Dem allem hat dann der Verbandsausschuss des DAV dann aber wie vom LAVB mit vorgelegt auch zugestimmt - und das obwohl vom Präsidenten Markstein versprochen worden war, dass es eine Fusion nur auf Augenhöhe geben würde, ohne Zeitdruck und mit festschreiben der für  den DAV *BISHER* wichtigen angelpolitischen Punkte.

*All dies gilt nun nicht mehr *- es geht ja auch nicht mehr um eine gleichberechtigte Fusion, sondern nur noch um den Übertritt (samt Vermögen) des DAV in den VDSF mit weiterer Gültigkeit der jetzigen VDSF-Richtlinien..

Das alles haben wir zigfach veröffentlicht und ausgeführt, so dass niemand sagen kann, er hätte es nicht gewusst.
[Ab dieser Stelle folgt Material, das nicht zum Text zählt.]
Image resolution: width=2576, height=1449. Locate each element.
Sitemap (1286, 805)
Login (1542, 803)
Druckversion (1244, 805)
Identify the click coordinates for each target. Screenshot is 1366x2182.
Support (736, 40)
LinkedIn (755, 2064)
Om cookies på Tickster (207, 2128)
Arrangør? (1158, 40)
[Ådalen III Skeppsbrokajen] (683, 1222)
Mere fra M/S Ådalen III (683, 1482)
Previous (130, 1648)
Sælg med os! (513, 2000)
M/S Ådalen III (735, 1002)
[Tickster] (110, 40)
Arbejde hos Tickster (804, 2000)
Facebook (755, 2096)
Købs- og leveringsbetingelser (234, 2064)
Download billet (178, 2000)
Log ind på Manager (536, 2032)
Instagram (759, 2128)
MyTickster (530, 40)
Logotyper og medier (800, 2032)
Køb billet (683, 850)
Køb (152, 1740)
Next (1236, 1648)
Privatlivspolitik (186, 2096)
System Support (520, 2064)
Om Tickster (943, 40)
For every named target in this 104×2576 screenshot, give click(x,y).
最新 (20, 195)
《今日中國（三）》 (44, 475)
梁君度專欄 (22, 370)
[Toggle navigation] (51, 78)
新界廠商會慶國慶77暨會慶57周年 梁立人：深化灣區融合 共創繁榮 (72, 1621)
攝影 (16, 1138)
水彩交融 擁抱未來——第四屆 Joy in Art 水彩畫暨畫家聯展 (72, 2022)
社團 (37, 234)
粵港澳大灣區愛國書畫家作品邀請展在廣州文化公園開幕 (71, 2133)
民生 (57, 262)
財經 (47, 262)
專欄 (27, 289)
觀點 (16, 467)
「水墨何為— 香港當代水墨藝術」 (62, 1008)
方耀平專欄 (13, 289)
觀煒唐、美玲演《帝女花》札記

Jeder - gerade die Brandenburger Angler - hätte also genug Zeit gehabt, über Vereine oder Kreisverband tätig zu werden.

*Das ist zwar in Einzelfällen geschehen, hatte aber nie die Mehrheit der im DAV-Brandenburg organisierten Angler gefunden. *

Daher bleibt festzuhalten, dass der DAV-Landesverband Brandenburg und die Mehrheit der dort organisierten Angler folgendes will, was nach der bisherigen Vorgehensweise des LAVB so ablesbar ist:
*Einen Übertritt des DAV in den VDSF bei den jetzt geltenden angelpolitischen Richtlinien des VDSF, ohne festschreiben der für den DAV bisher wichtigen angelpolitischen Punkte in der Satzung oder einem Zusatzdokument bis zum Ende des Jahres.*

Dass ich persönlich es angelpolitisch für eine Katastrophe halte, wenn es nur noch den VDSF (auch wenn der dann in DAFV umbenannt werden soll) geben wird und dessen angelpolitische Ansichten, ist ja nun nichts Neues.

*Aber ich muss es auch akzeptieren, dass eben die Mehrheit der im DAV organisierten Angler den rigiden und restriktiven angelpolitischen Ansichten des VDSF zustimmt und daher übertreten will.*

Und nachfolgend natürlich auch dann diese rigiden Richtlinien im eigenen Land durchsetzen - sonst würde das ja so keinen Sinn machen und man hätte die jetzt vertane Chance auf eine richtige Fusion und Mitnahme der Angler auch genutzt.......


----------



## flor61 (21. Februar 2012)

*AW: Achtung: An alle Brandenburger Angler. Wichtig !!!*

Hallo Sportler,

in der letzten Woche habe ich eine mail an den DAV mit der Bitte um Mitteilung zum aktuellen Stand zur Fusion mit dem VDSF geschickt.
Erfreulicherweise kam die Antwort auf mein Schreiben recht kurzfristig, worüber ich erfreut war, da ja hier andere Sachen zu lesen sind.
Hier die Antwort:

"Lieber Angelfreund ******,

vielen Dank für Ihre Anfrage! Gerne informiere ich Sie kurz über den Stand der Dinge. Sowohl der VDSF als auch der Verbandsausschuss des DAV haben dem aktuellen Satzungsentwurf mit redaktionellen und juristisch notwendigen Änderungen zugestimmt. Auch stimmt der DAV-Verbandsausschuss vom Prinzip dem unter anderem vom LAVB vorgeschlagenen Verschmelzungsvertragsentwurf zu. Dieser beinhaltet die Positionen unseres Verbandes im Wesentlichen und bedarf nur noch weniger Anpassungen.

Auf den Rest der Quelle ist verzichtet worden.